Digital technology is the fastest growing sector of the global economy but it appears to have bypassed many industries in Australia.
A new digital performance index has Australia looking a bit of a dinosaur when it comes to new technologies, coming 36th among the 37 members of the Organisation for Economic Cooperation and Development and topping only Mexico.
The new gauge, commissioned by Google Australia and prepared by AlphaBeta, analyses the digitisation performance of 19 industries in Australia and compares them to their global peers.
Some of Australia’s industries are close to the world’s best in digital technologies, including the mining and agriculture industries.
But others, such as manufacturing, wholesale, health, and retail are well behind global leaders.
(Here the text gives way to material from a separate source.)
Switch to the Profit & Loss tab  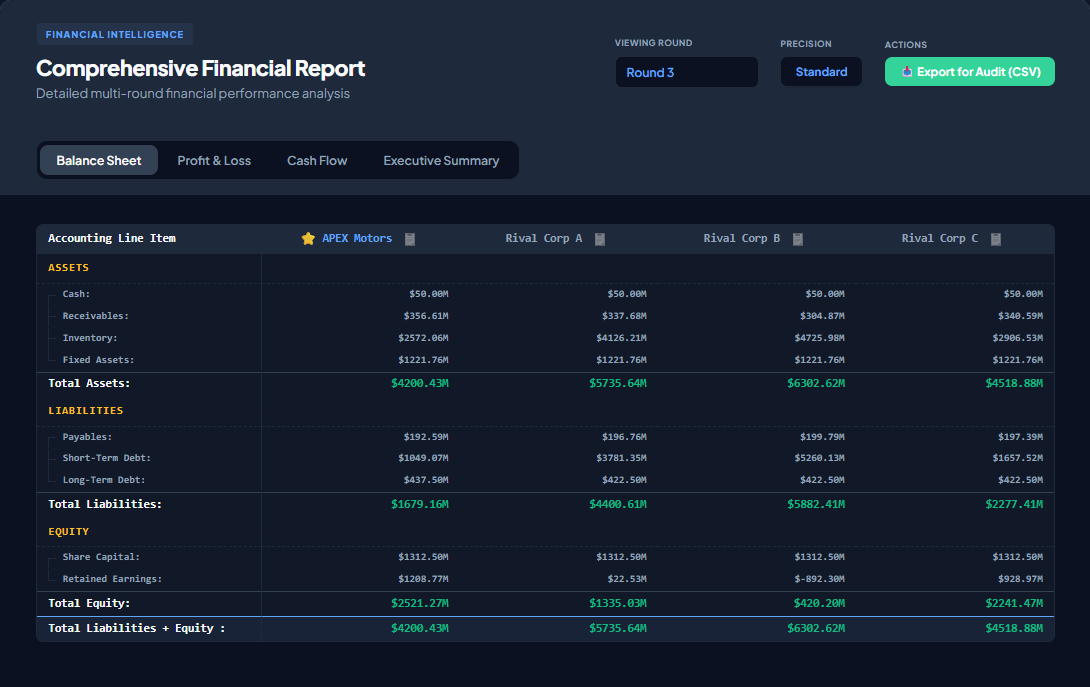point(214,160)
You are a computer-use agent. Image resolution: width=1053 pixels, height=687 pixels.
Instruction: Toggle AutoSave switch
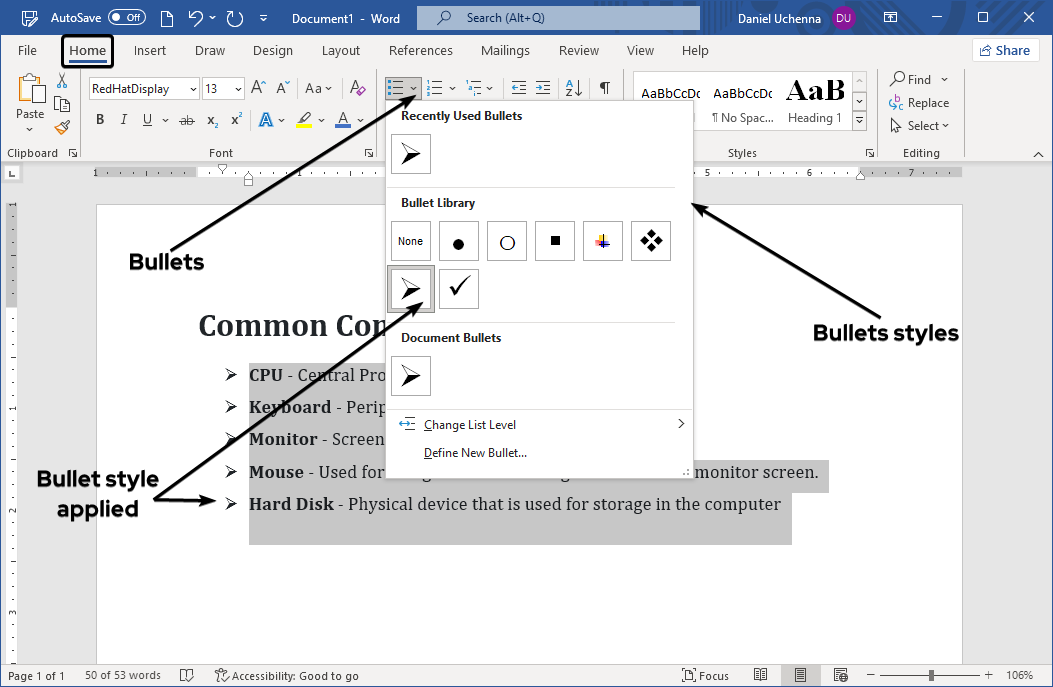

“Australia’s information and communication technology sector has had a steadily declining share of the economy for close on 30 years,” AlphaBeta director Andrew Charlton said.
“Turning this around is critical for creating strong Australian industries and resilient jobs in the future.”
This lack of digital prowess was highlighted during the COVID-19 pandemic as consumers, businesses and workers had to move rapidly online.
The top technologies that Australia is leading in include mobile payments, smart farming and quantum computing.
But the five technologies Australia is lagging in are cloud computing, automation, machine learning, big data and blockchain.
“The report finds lack of competition, lack of managerial capability, regulation, cost, connectivity issues and cultural resistance are holding back many Australian industries,” Dr Charlton said.
“Government has a real and urgent role to play in attracting, educating and skilling talent for a digital world, incentivising digital investment and innovation, continuing to invest in the national digital network infrastructure and ensuring policy and regulation is proactive and agile.”
Topping the digital index was Ireland, followed by Israel, Sweden and Luxembourg.
Britain and the US came fifth and sixth. At the other end of the scale, New Zealand (34th) and Chile (35th) were just ahead of Australia and Mexico.